Supplied material
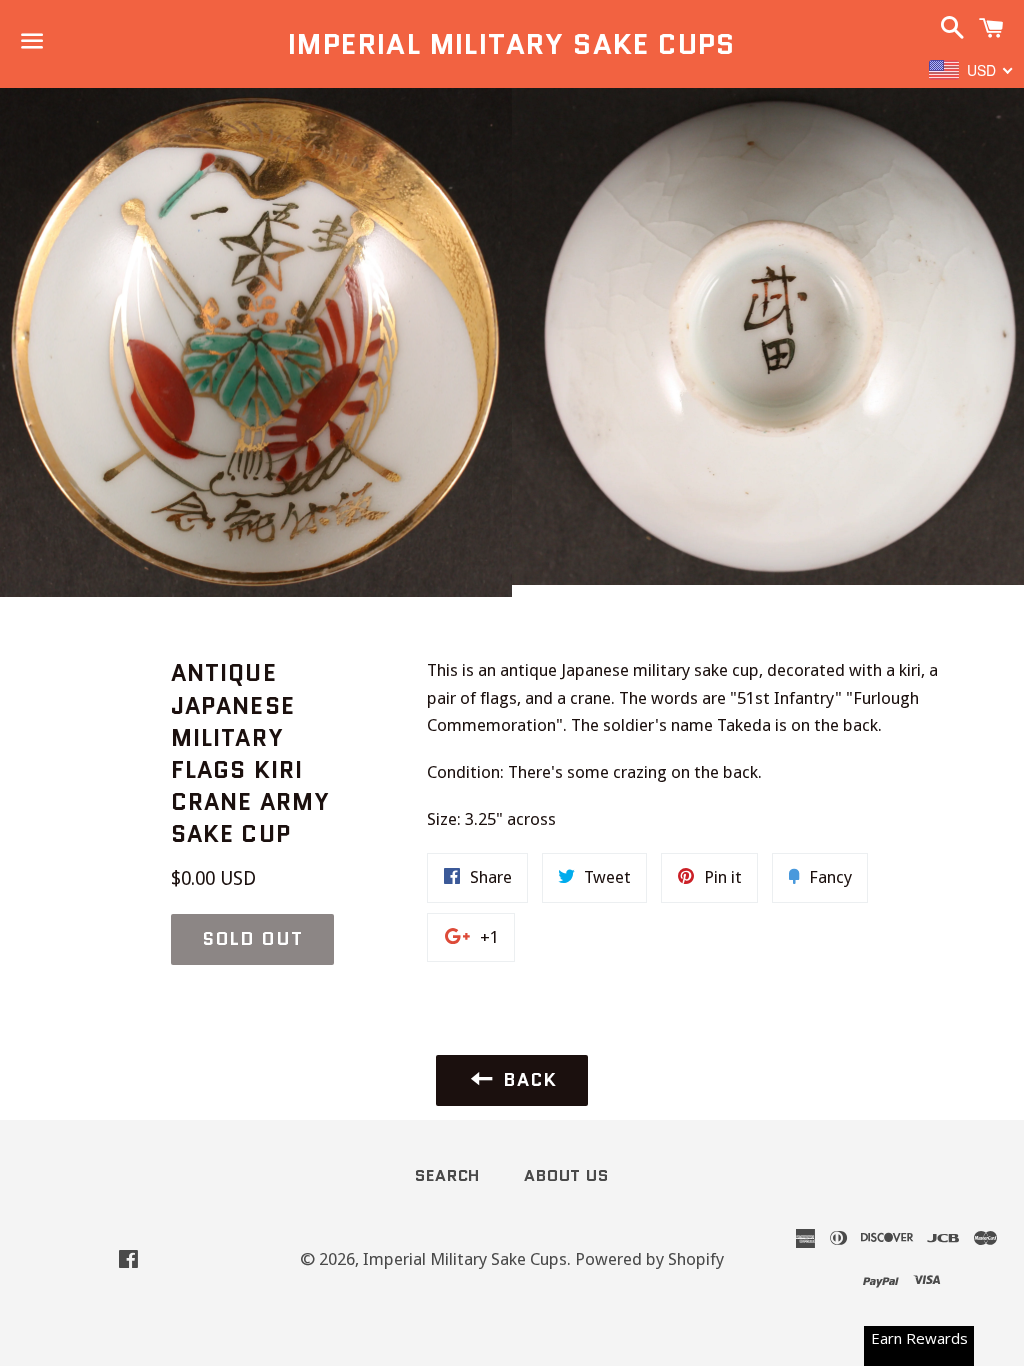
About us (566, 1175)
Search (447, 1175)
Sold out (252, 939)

==

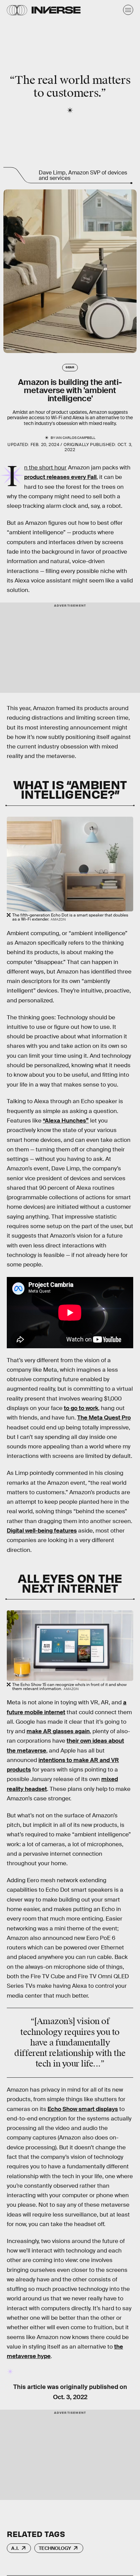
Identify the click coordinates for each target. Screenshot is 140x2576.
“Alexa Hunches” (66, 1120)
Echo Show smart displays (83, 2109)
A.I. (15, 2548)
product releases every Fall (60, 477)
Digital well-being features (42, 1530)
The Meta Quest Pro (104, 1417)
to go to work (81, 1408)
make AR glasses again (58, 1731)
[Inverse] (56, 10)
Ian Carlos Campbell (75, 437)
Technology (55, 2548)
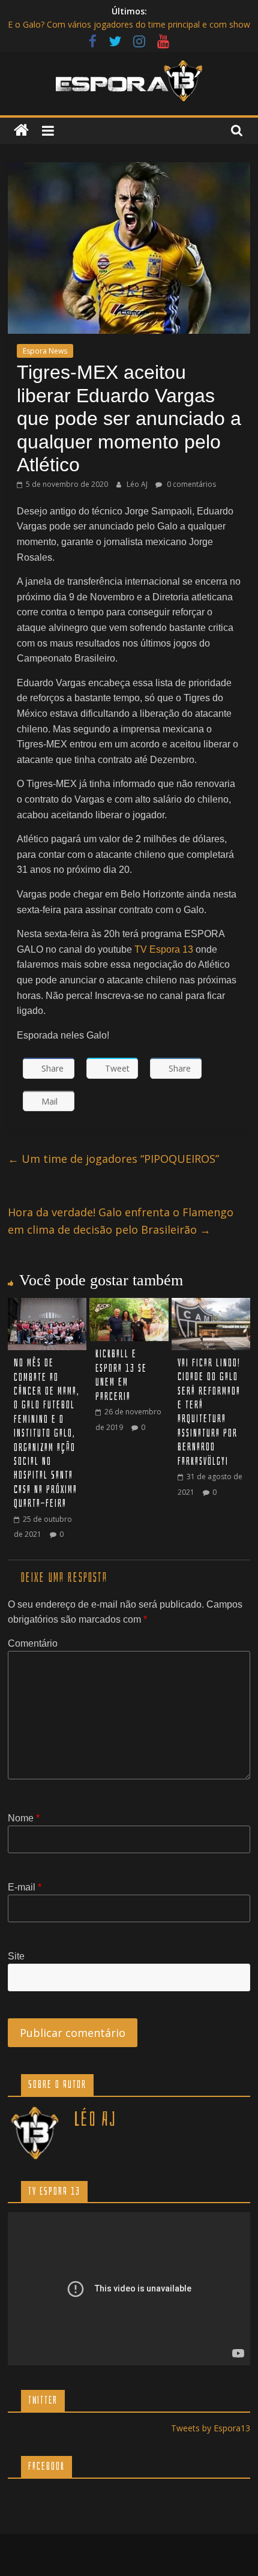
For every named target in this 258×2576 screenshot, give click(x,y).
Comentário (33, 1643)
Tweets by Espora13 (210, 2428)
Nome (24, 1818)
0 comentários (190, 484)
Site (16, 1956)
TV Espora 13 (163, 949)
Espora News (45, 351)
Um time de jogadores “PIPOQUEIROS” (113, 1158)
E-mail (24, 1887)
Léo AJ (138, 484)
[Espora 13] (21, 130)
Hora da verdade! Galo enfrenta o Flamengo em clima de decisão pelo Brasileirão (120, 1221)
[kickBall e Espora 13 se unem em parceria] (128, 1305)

...

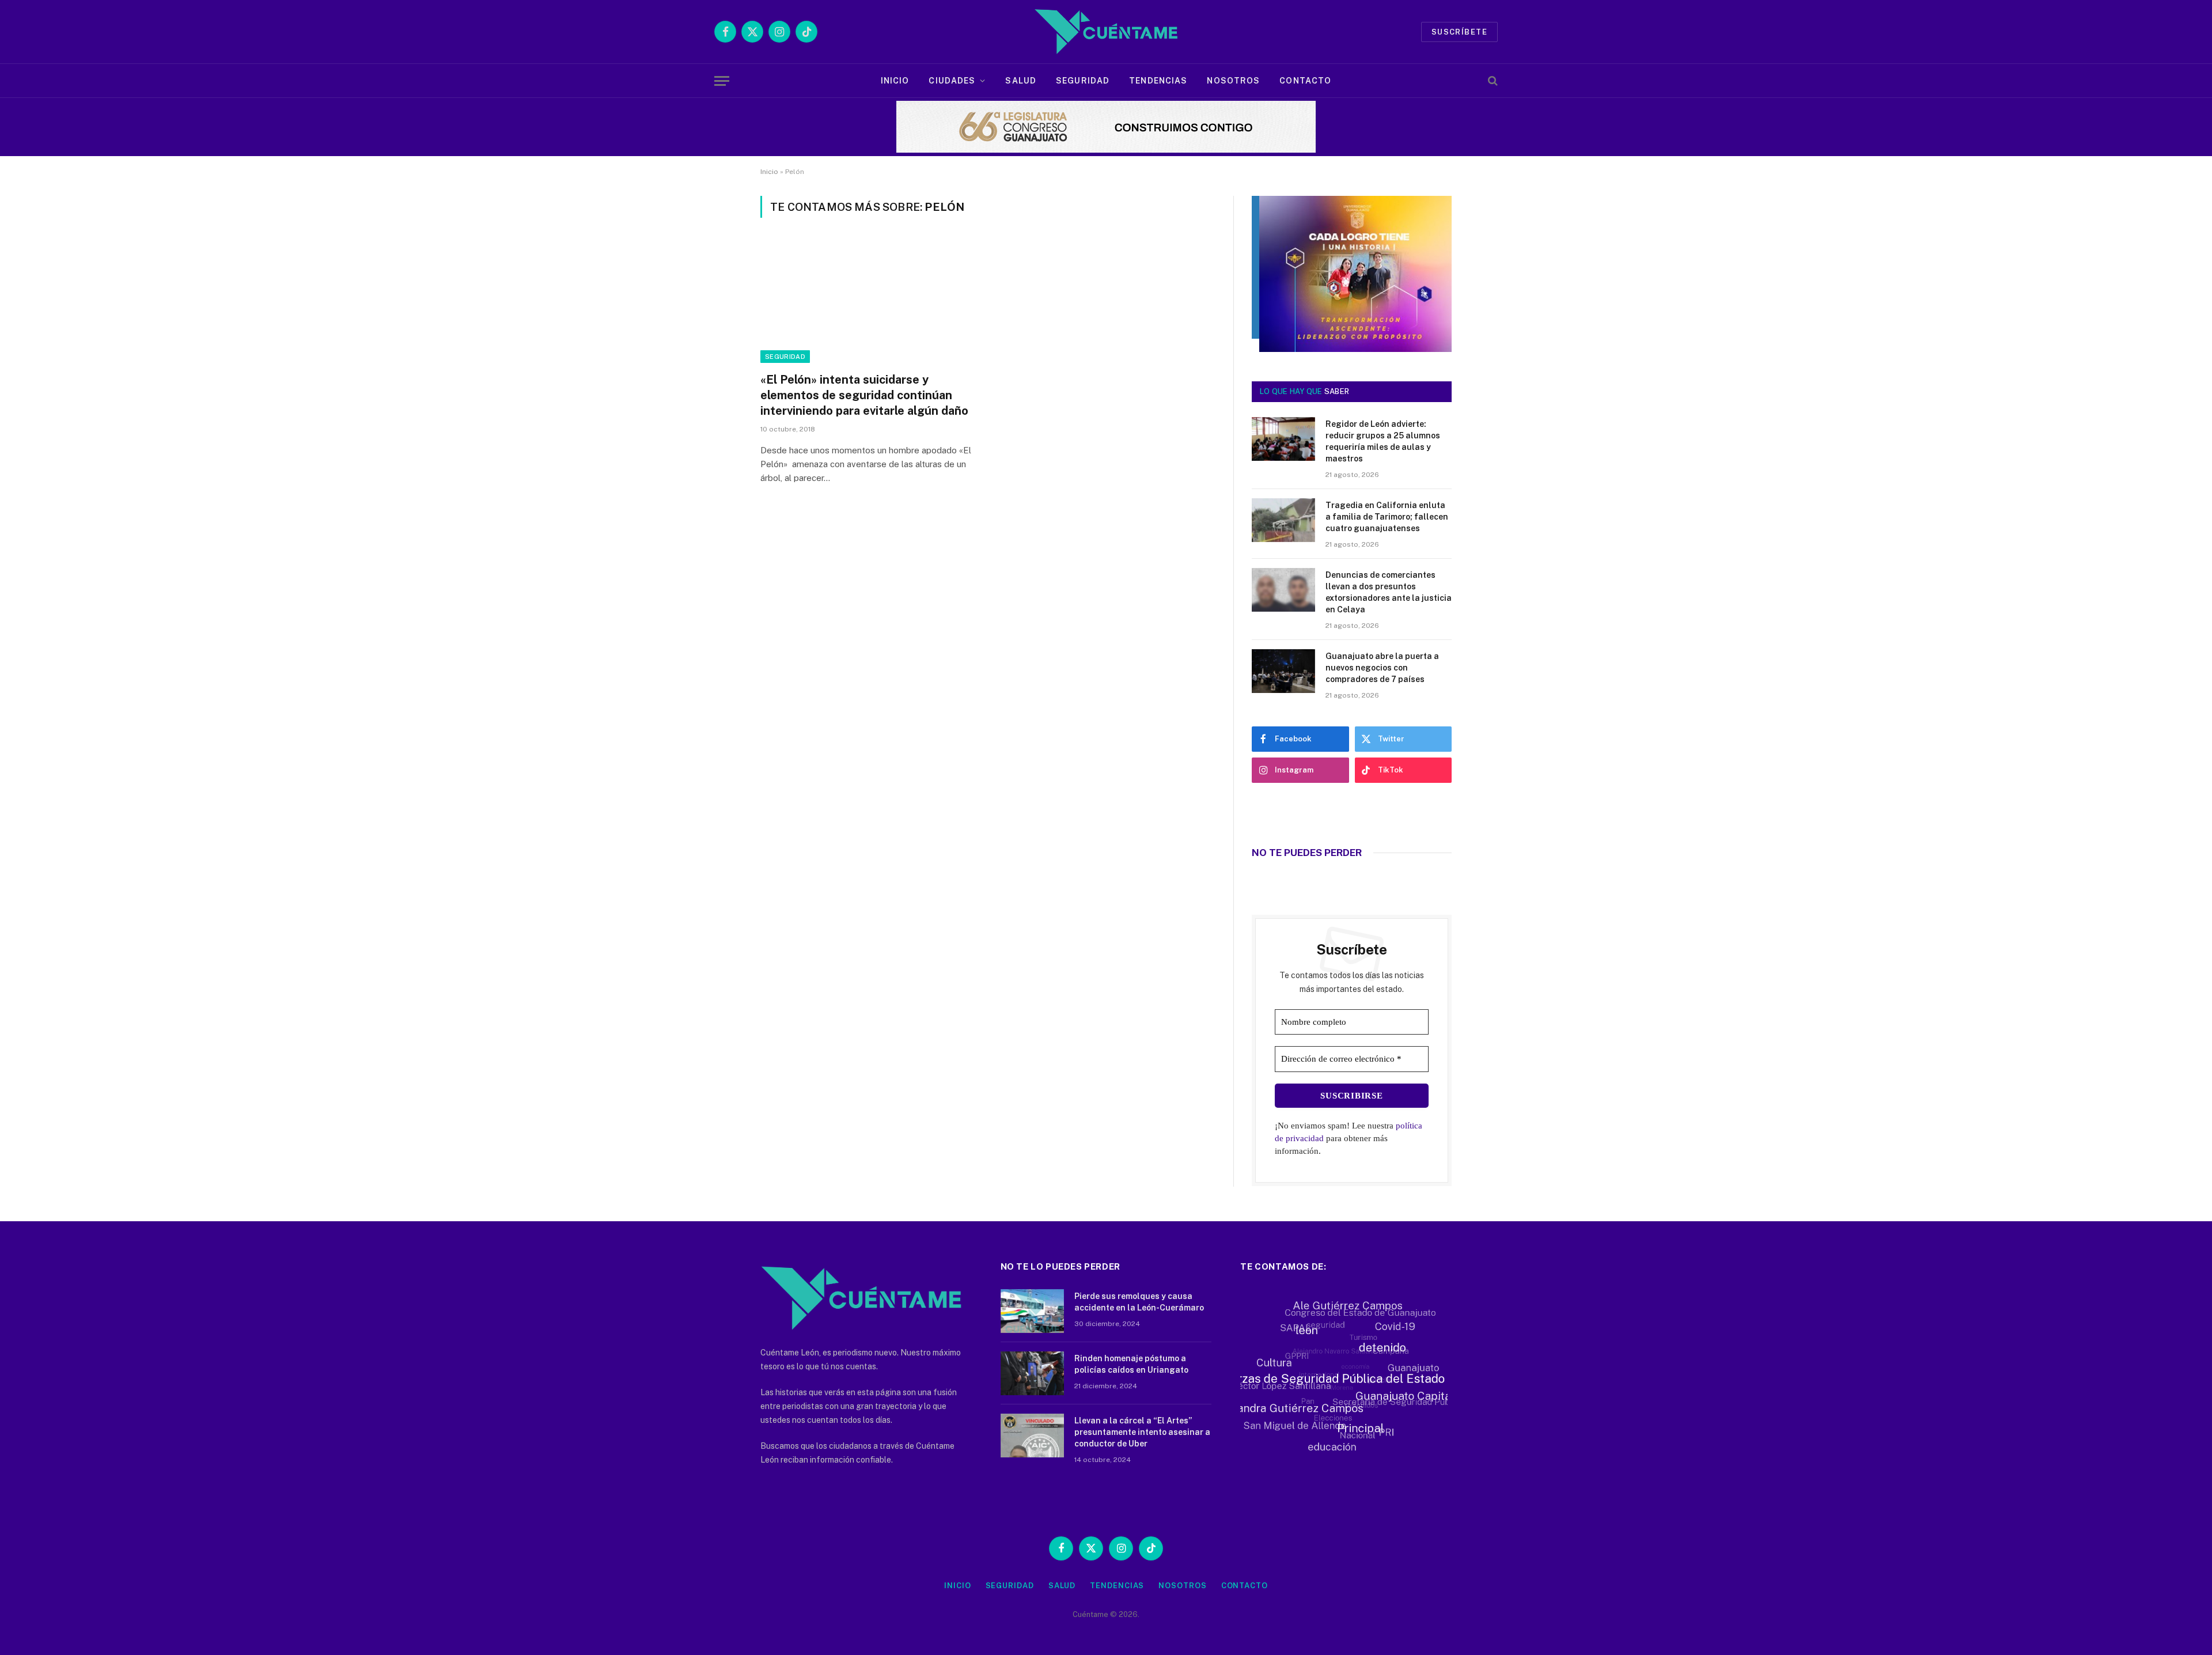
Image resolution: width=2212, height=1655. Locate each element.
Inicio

Task
Every line with the word "each" in it should be copied from the listing above.

Finished exercise
Identify the click coordinates for each target. Screenshot is 140x2576.
Image resolution: width=2212, height=1655. Locate each element.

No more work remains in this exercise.